[Listed entries Boundary: Start]
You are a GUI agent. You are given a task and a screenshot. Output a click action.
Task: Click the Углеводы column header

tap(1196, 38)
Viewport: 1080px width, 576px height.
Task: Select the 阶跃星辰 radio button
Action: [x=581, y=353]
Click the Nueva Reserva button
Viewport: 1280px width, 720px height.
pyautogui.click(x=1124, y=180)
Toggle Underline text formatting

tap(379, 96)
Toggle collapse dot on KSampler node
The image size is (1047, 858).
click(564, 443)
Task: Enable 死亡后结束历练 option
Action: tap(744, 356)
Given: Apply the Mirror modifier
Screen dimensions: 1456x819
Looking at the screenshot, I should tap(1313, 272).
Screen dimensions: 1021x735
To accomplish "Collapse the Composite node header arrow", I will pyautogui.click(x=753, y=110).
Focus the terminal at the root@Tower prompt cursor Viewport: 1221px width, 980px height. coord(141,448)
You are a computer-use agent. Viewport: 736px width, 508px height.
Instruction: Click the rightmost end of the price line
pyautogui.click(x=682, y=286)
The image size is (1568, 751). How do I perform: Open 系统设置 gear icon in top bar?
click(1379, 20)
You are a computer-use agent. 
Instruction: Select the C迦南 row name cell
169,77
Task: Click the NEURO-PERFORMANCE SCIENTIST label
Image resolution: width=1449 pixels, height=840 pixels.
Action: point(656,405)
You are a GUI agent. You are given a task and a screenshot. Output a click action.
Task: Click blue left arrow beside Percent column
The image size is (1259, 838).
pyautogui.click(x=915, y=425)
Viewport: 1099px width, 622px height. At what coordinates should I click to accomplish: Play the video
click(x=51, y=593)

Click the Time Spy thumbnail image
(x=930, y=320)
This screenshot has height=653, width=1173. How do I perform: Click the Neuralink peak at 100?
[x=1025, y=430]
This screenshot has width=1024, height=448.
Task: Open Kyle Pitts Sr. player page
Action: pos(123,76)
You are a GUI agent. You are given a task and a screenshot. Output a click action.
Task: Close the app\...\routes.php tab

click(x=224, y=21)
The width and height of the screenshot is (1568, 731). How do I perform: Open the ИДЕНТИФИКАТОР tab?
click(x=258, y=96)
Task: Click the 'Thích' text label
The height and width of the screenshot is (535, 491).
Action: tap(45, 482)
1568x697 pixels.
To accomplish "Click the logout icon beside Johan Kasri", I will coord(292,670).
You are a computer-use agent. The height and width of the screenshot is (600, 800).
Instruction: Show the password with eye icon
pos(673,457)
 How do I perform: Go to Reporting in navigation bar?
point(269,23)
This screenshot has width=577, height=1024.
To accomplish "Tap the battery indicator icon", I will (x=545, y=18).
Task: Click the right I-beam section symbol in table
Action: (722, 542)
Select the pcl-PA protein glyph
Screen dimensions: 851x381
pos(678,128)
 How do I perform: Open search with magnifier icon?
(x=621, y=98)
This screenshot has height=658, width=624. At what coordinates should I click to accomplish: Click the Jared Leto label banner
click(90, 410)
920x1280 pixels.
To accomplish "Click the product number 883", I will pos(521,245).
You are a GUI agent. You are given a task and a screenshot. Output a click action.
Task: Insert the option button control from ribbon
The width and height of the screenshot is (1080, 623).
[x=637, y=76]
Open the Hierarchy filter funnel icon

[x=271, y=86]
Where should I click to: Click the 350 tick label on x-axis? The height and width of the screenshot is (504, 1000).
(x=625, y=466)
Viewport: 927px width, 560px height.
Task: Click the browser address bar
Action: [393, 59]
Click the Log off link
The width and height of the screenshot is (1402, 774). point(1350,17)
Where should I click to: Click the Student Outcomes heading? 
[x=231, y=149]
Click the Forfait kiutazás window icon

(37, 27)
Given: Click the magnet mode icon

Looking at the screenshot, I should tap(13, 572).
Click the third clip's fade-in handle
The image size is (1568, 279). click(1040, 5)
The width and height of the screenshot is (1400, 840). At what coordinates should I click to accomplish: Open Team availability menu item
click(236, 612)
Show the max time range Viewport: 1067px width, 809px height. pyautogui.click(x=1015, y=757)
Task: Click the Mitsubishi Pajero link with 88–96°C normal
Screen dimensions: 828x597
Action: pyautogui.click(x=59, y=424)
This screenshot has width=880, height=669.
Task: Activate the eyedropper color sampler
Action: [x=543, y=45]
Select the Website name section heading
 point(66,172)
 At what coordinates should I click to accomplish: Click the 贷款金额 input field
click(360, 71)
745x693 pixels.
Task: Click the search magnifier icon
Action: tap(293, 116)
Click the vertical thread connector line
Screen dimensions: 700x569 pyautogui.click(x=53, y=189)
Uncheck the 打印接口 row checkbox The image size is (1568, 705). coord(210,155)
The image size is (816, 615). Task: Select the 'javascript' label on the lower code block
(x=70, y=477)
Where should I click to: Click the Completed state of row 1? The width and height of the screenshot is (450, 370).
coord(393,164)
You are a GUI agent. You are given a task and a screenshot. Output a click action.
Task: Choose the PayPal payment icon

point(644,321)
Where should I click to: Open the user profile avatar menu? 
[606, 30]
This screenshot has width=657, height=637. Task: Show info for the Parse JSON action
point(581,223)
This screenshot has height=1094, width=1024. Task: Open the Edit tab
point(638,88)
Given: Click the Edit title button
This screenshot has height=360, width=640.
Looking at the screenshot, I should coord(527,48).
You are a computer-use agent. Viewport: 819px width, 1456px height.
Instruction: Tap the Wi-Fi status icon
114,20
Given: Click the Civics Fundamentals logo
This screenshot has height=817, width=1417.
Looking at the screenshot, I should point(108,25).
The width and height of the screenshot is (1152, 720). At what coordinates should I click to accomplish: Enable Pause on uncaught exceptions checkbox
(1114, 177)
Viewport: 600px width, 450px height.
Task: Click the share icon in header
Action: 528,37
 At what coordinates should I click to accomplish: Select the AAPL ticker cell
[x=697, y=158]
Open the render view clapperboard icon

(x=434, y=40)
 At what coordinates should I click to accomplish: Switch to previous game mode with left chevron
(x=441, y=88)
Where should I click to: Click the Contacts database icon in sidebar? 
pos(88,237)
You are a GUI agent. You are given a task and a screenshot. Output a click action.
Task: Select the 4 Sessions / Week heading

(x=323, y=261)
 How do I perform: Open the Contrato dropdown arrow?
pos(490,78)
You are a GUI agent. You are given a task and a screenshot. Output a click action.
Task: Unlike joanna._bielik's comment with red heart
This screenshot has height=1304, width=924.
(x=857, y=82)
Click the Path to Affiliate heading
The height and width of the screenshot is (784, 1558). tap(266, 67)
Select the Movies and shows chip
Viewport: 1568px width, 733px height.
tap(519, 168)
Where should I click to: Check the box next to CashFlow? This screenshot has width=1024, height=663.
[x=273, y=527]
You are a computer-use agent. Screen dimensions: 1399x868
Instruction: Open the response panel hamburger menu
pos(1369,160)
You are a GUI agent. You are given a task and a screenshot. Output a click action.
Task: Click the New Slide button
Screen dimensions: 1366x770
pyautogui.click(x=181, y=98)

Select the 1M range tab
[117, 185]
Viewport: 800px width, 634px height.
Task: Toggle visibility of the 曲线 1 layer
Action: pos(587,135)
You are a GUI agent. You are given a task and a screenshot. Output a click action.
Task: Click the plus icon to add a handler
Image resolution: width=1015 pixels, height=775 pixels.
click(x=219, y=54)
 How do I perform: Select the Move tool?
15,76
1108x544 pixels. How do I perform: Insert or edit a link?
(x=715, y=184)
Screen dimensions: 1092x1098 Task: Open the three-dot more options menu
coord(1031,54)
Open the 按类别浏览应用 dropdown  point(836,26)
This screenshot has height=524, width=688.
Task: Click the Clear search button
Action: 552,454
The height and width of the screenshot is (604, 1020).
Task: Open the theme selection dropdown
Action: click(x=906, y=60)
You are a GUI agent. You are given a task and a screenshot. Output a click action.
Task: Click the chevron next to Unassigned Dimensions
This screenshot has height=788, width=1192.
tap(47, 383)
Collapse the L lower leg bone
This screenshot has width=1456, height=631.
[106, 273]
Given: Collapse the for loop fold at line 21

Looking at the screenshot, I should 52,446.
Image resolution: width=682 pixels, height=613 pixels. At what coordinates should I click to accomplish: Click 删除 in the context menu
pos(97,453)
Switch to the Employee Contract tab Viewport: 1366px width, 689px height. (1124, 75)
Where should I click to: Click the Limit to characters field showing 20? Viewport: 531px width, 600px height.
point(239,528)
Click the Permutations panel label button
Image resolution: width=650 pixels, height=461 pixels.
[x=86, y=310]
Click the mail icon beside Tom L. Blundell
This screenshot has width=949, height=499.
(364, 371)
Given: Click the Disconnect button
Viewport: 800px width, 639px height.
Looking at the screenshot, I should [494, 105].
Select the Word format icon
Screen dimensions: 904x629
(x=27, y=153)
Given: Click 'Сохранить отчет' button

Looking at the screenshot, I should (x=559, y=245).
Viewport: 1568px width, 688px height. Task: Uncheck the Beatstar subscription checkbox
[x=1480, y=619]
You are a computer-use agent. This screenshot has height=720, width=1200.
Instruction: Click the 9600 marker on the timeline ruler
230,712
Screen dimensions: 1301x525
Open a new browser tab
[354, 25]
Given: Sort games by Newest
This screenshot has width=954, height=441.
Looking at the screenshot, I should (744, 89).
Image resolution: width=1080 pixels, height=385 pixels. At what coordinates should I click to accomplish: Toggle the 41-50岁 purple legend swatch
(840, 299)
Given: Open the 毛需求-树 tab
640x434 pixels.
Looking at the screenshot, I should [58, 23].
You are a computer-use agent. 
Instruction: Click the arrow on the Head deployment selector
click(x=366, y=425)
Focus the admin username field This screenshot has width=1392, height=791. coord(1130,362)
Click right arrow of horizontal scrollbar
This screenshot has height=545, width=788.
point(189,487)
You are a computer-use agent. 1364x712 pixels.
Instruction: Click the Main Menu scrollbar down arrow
[Listed entries Boundary: End]
• **Work task**:
Copy all lines from the material that include "node".

• **Response to this exercise**:
Toggle collapse dot on KSampler node
To accomplish "Collapse the Composite node header arrow", I will pyautogui.click(x=753, y=110).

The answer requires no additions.